The leaders of both parties in both houses of Congress, as well as heads of key committees, would be notified within 10 days of the start of a contract's review by the inter-agency Committee on Foreign Investments in the United States (CFIUS). The panel, which vets contracts for national security concerns, normally completes it works within 30 days.
Shelby backed away from an option to let Congress overturn deals that get CFIUS approval. The White House and the U.S. business community opposed such a provision, saying it could scare away foreign investment.
A spokesman said Shelby sought to balance lawmakers' oversight, concerns for national security and "undue uncertainty" that could discourage foreign investors.
The bill, to be voted on in Shelby's panel next week, would require longer, 45-day CFIUS reviews of deals involving foreign state-owned companies or "critical" U.S. infrastructure.
It would make the Defense Department the vice chair of CFIUS. The panel is chaired by Treasury and has a number of other departments represented, including Homeland Security and State.
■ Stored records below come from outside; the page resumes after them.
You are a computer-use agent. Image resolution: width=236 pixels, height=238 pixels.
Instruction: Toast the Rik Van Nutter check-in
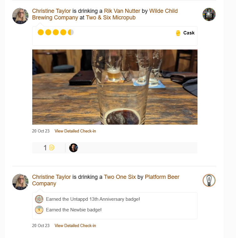pos(52,147)
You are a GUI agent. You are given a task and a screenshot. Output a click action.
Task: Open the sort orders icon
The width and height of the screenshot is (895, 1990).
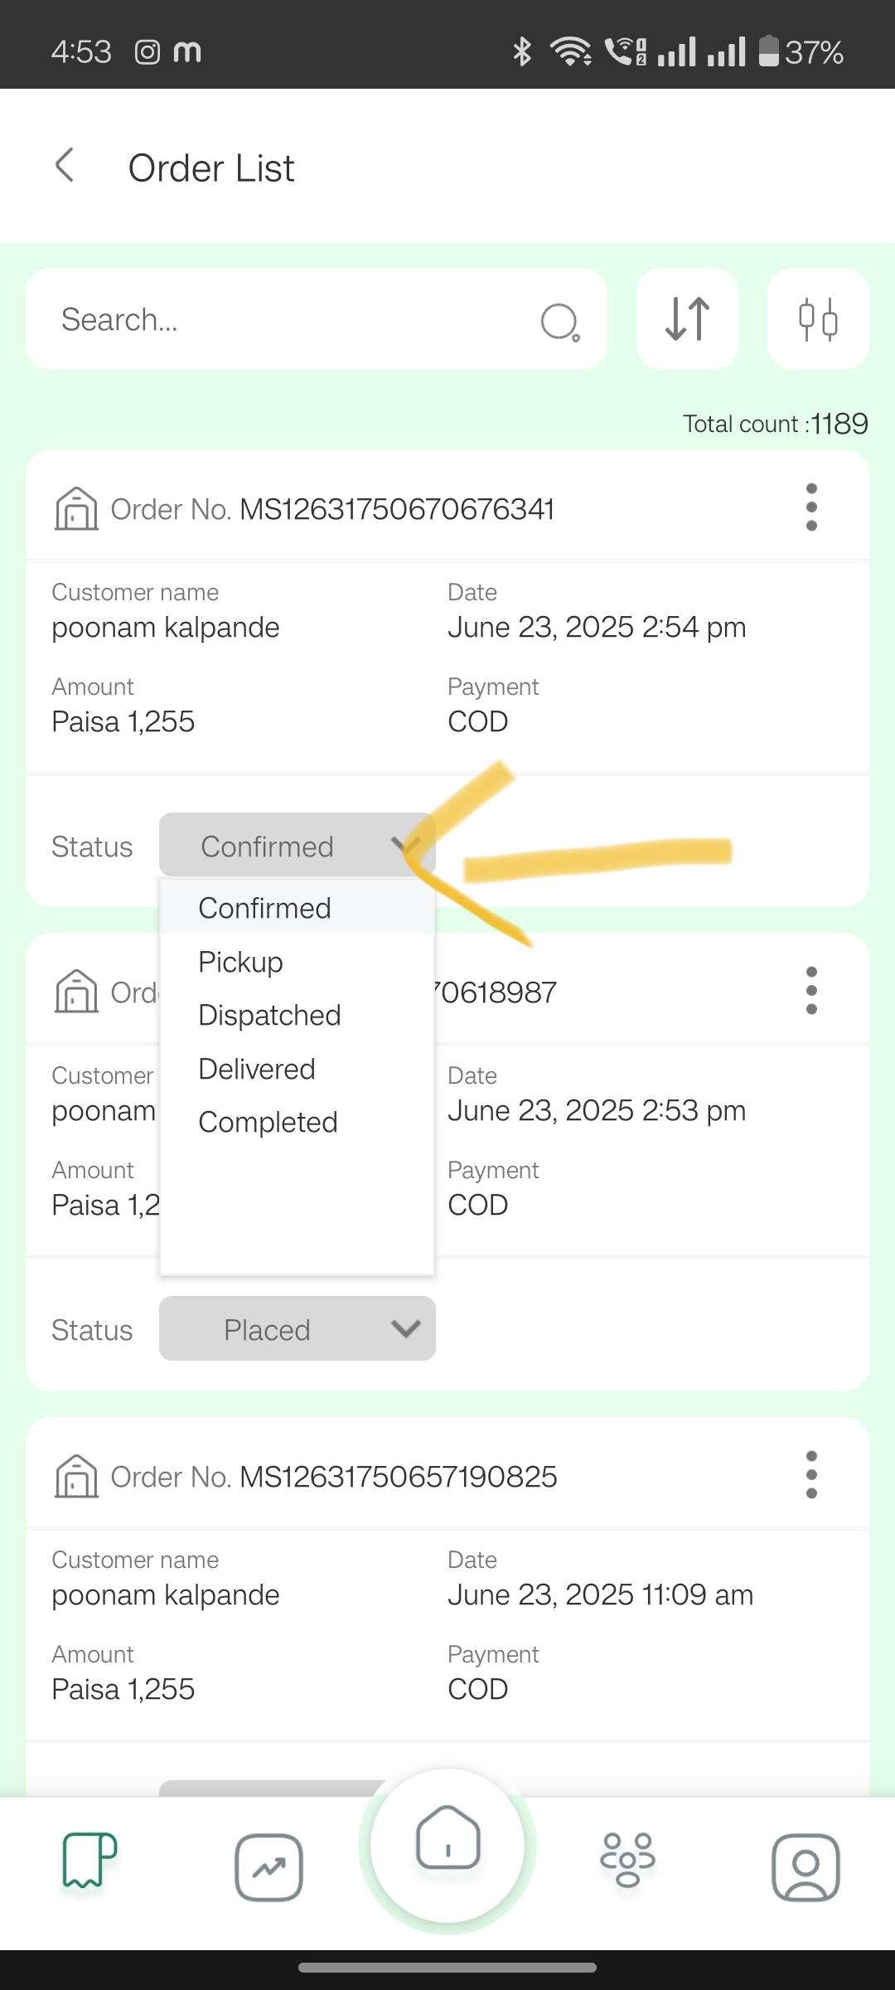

The bill also makes the director of national intelligence a formal member of the CFIUS panel.
David Marchick, a lawyer at Covington and Burling who has represented companies seeking CFIUS approval, said there was "relief" in the business community that Shelby had not proposed a congressional veto over foreign takeovers.
"But it's still a very, very tough bill, that reflects the very difficult political environment on Capitol Hill," Marchick told Reuters.
Marchik said requiring 45-day reviews of deals that involve "critical" U.S. infrastructure could affect most proposed acquisitions considered by CFIUS.
Further, he said, the requirement that Congress be notified of all proposed transactions just 10 days into the review would create "a risk of greater politicization" of the process.
The draft bill says CFIUS should rank countries according to their nonproliferation control regimes, ties with the United States, and potential for transshipments of militarily-sensitive technologies. These rankings would be considered in all subsequent reviews.
There are other proposals on CFIUS already in Congress. Sen. Susan Collins, head of the Senate Homeland Security Committee and a Maine Republican, has called for the review of foreign takeovers to be headed by the Department of Homeland Security. Shelby opposes that idea, his spokesman said.
In the House, Missouri Republican Rep. Roy Blunt is working on CFIUS legislation as well, but the Senate is expected to move first. Rep. Duncan Hunter, a California Republican, has introduced legislation to require U.S. ownership of all infrastructure deemed critical to national security.